## WRITTEN TASK
Please copy, word for word, the part of the passage on hotel organizational structure below that runs from "Before we turn" to "in Chapter 9.".

## TEXT BLOCK
┌──

The organizational structures of operations and the number of roles and levels of responsibility vary depending on the type and size of accommodation. They are also determined by ownership and the standards and procedures of the management company. In this section, we explore the organizational structure and roles that are typically in place in a full-service hotel with under 500 rooms. These can also apply to smaller properties and businesses such as campgrounds — although in these cases several roles might be fulfilled by the same person.
Before we turn to examples of specific operational roles, let’s take a brief look at the importance of guest services, which will be covered in full in Chapter 9.
The accommodation sector provides much more than tangible products such as guest rooms, beds and meals; service is also crucial. Regardless of their role in the operation, all employees must do their part to ensure that each guest’s needs, preferences, and expectations are met and satisfied.

└──

## ROWS

┌──

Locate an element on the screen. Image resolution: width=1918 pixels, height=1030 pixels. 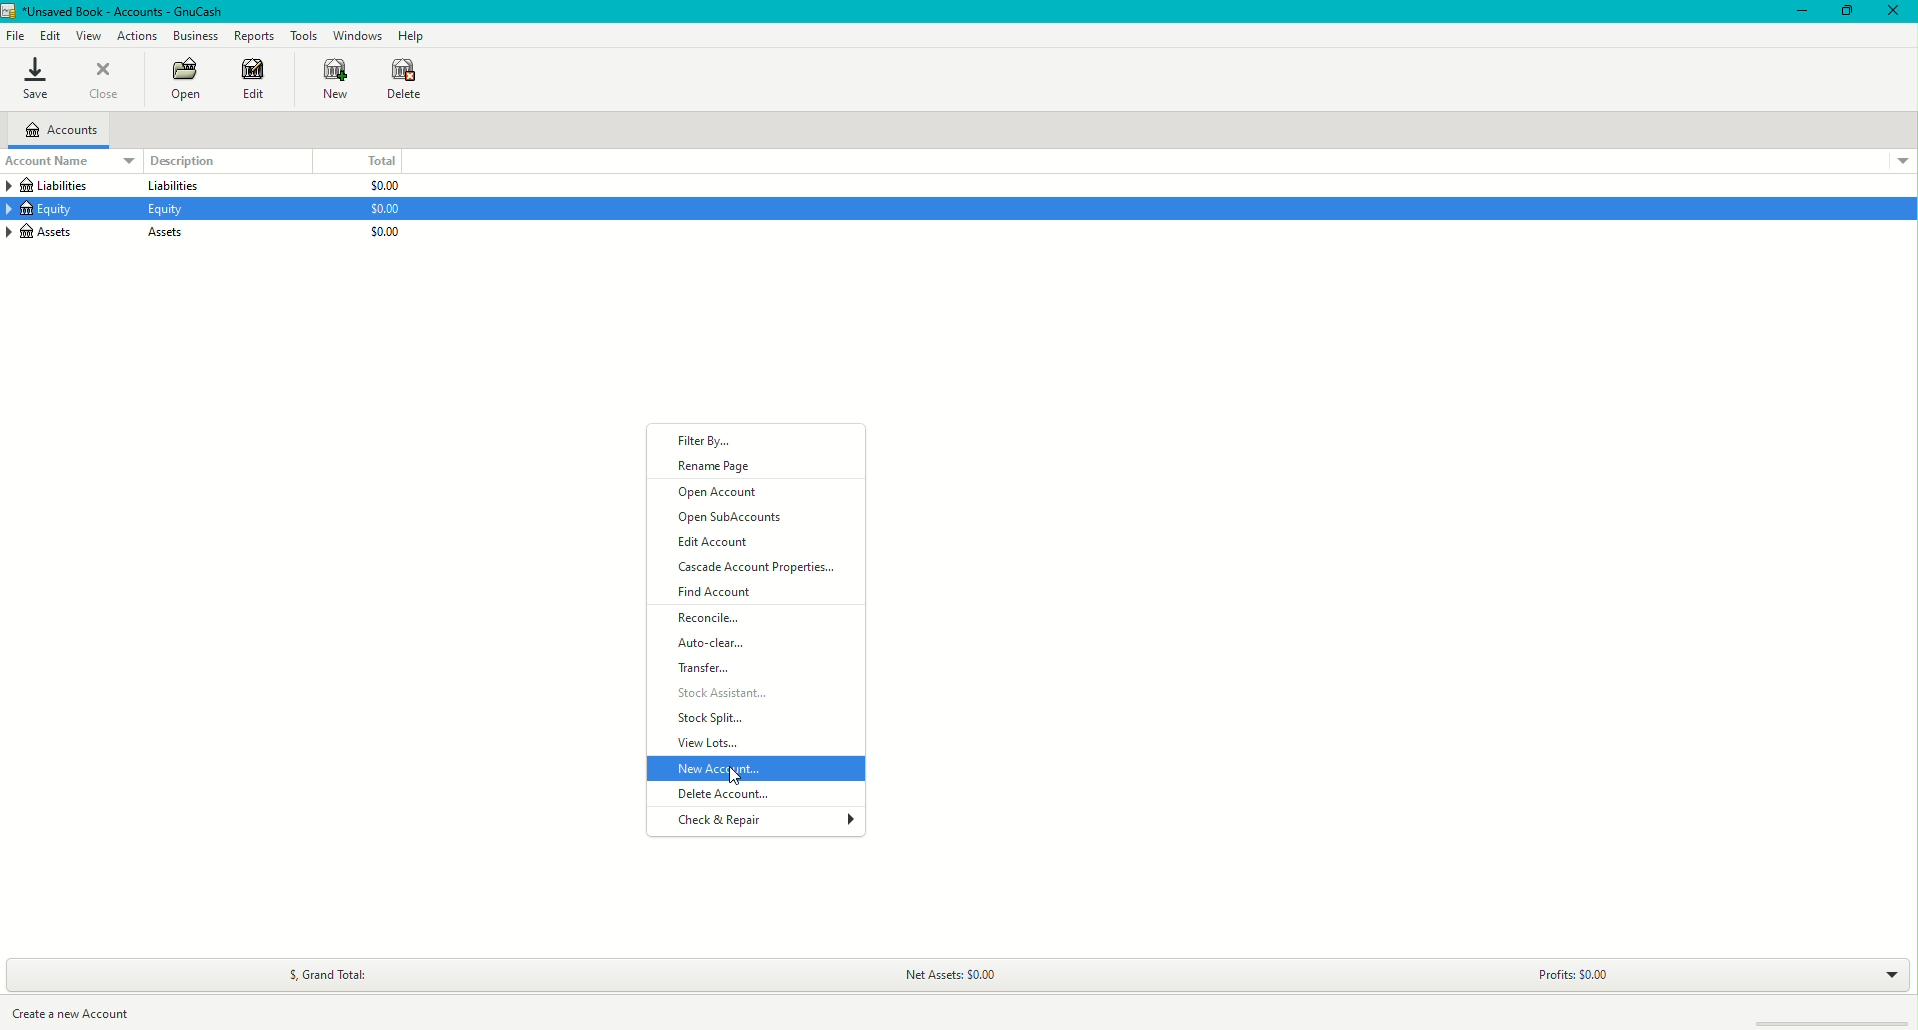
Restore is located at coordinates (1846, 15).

└──
┌──

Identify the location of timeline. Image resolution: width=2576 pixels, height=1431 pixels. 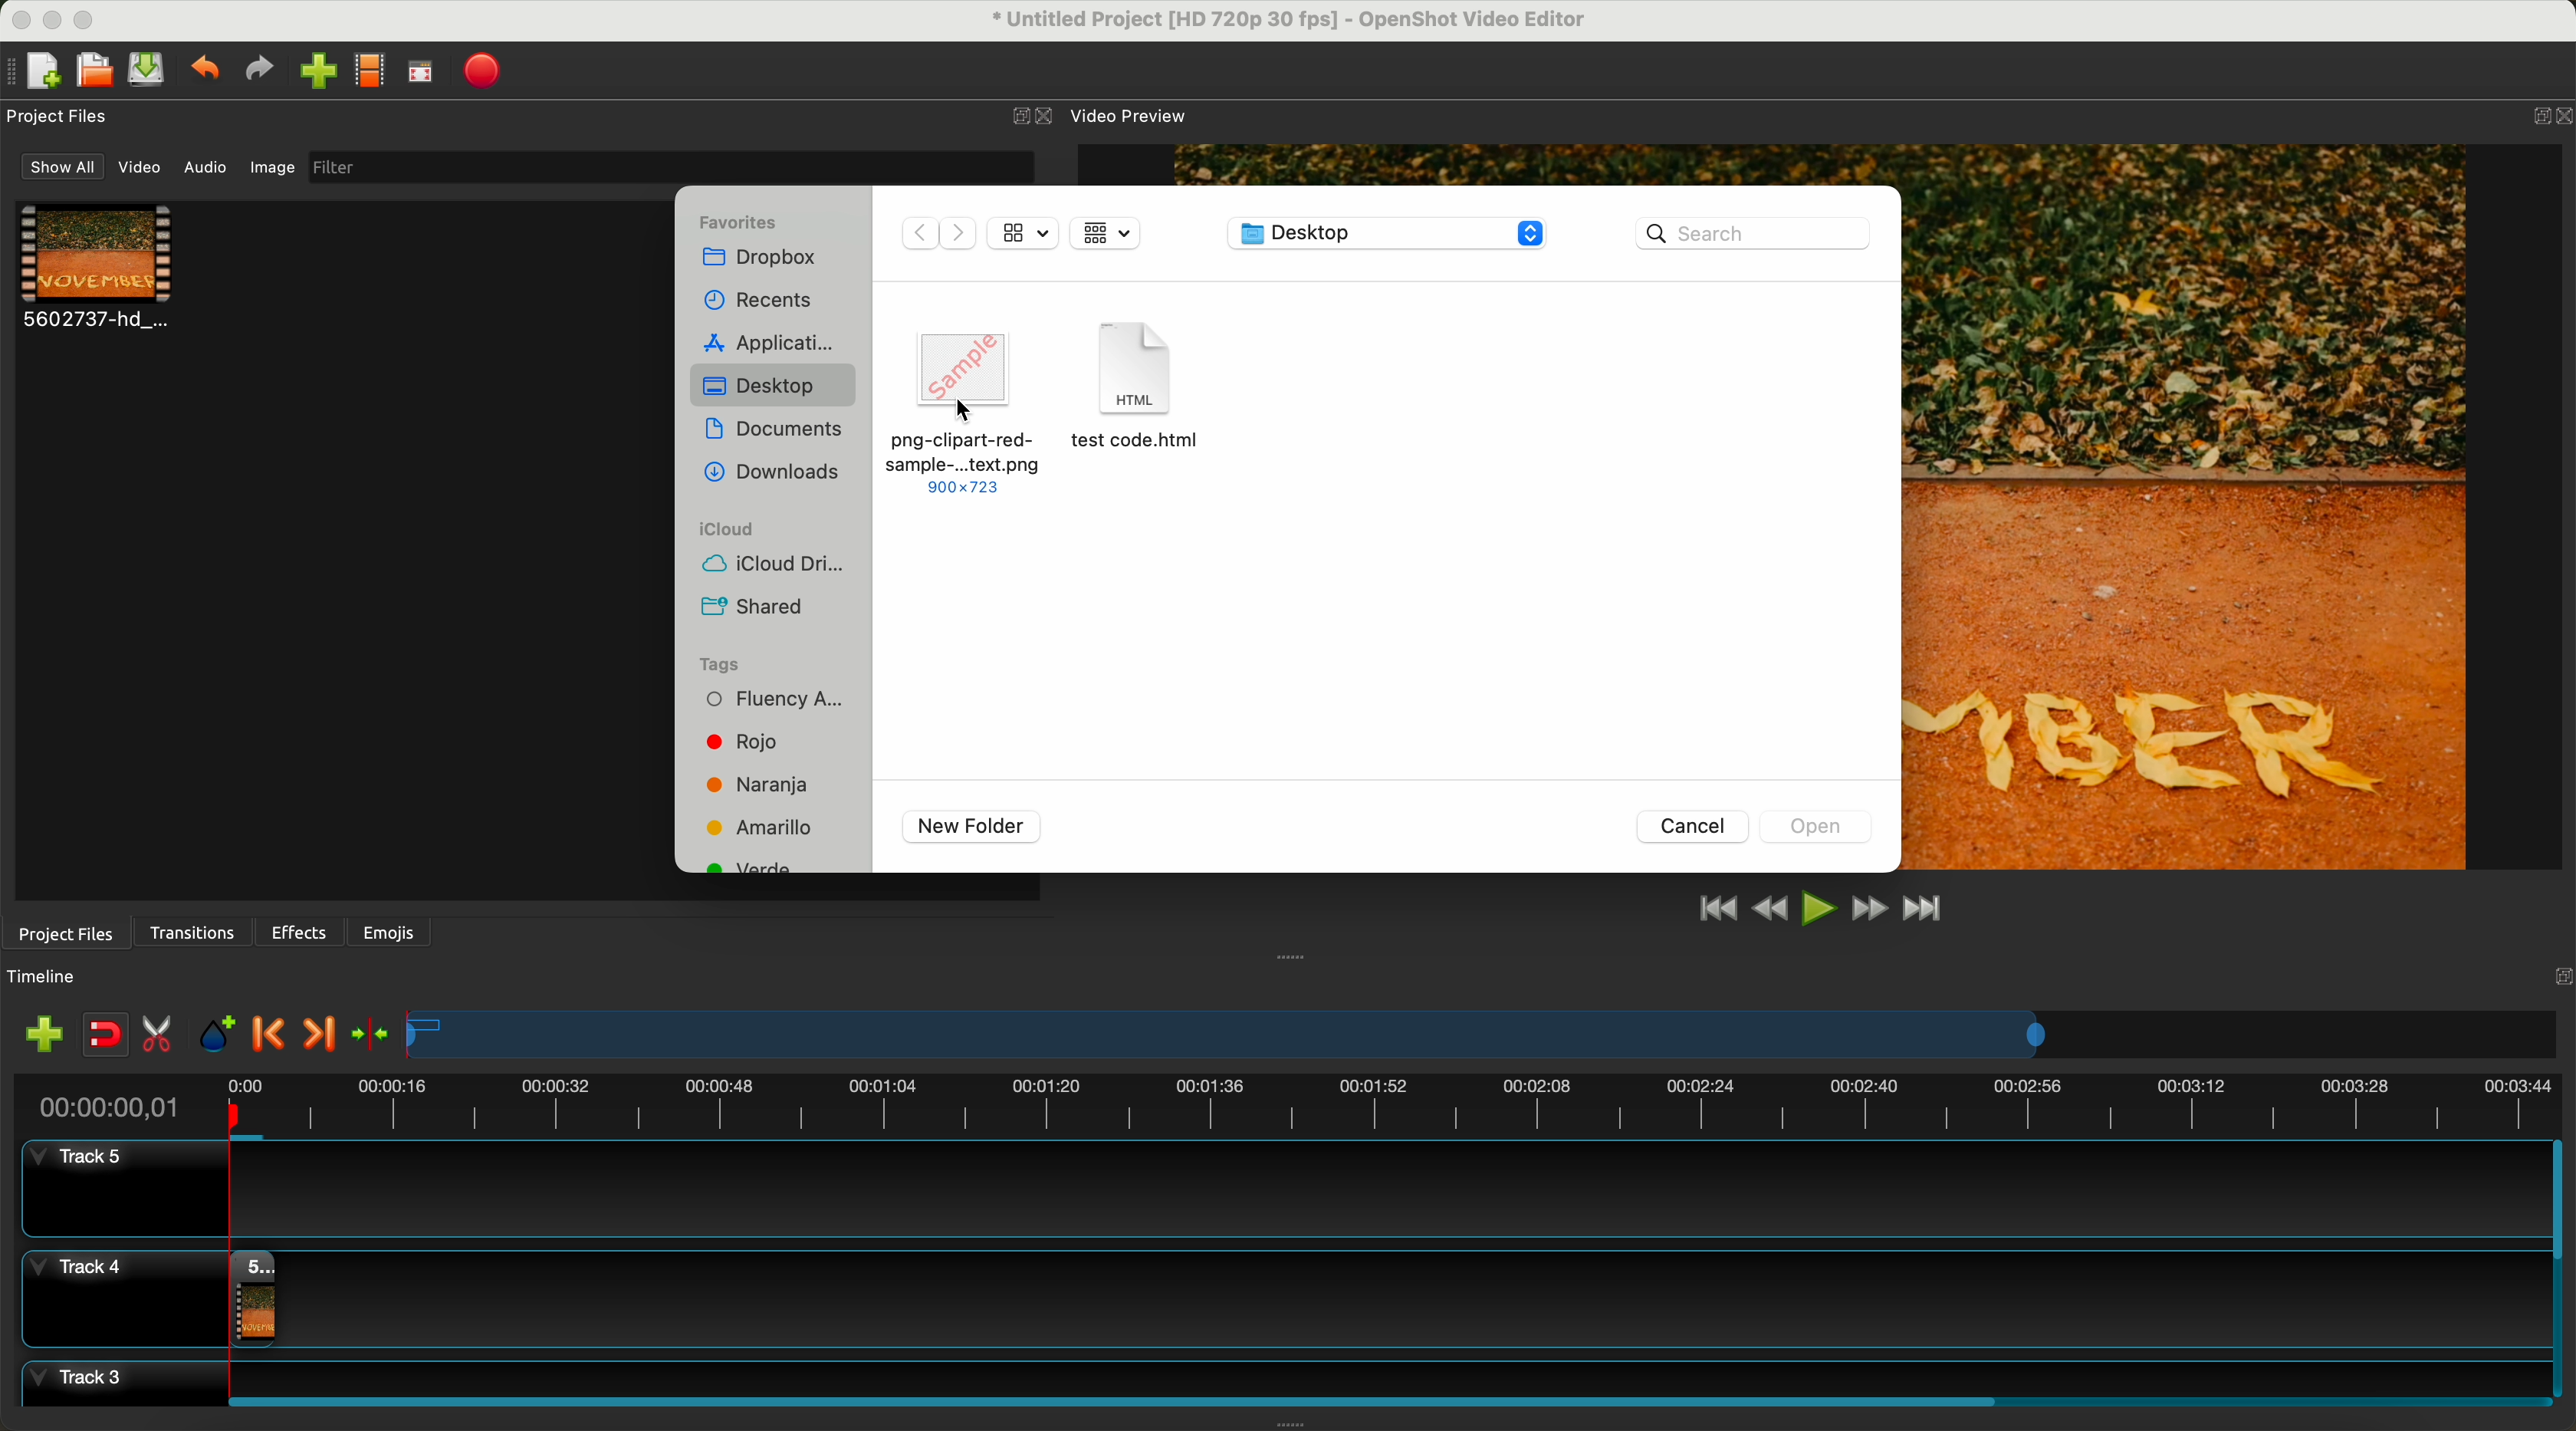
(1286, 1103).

└──

## EXERCISE SOLUTION
Before we turn to examples of specific operational roles, let’s take a brief look at the importance of guest services, which will be covered in full in Chapter 9.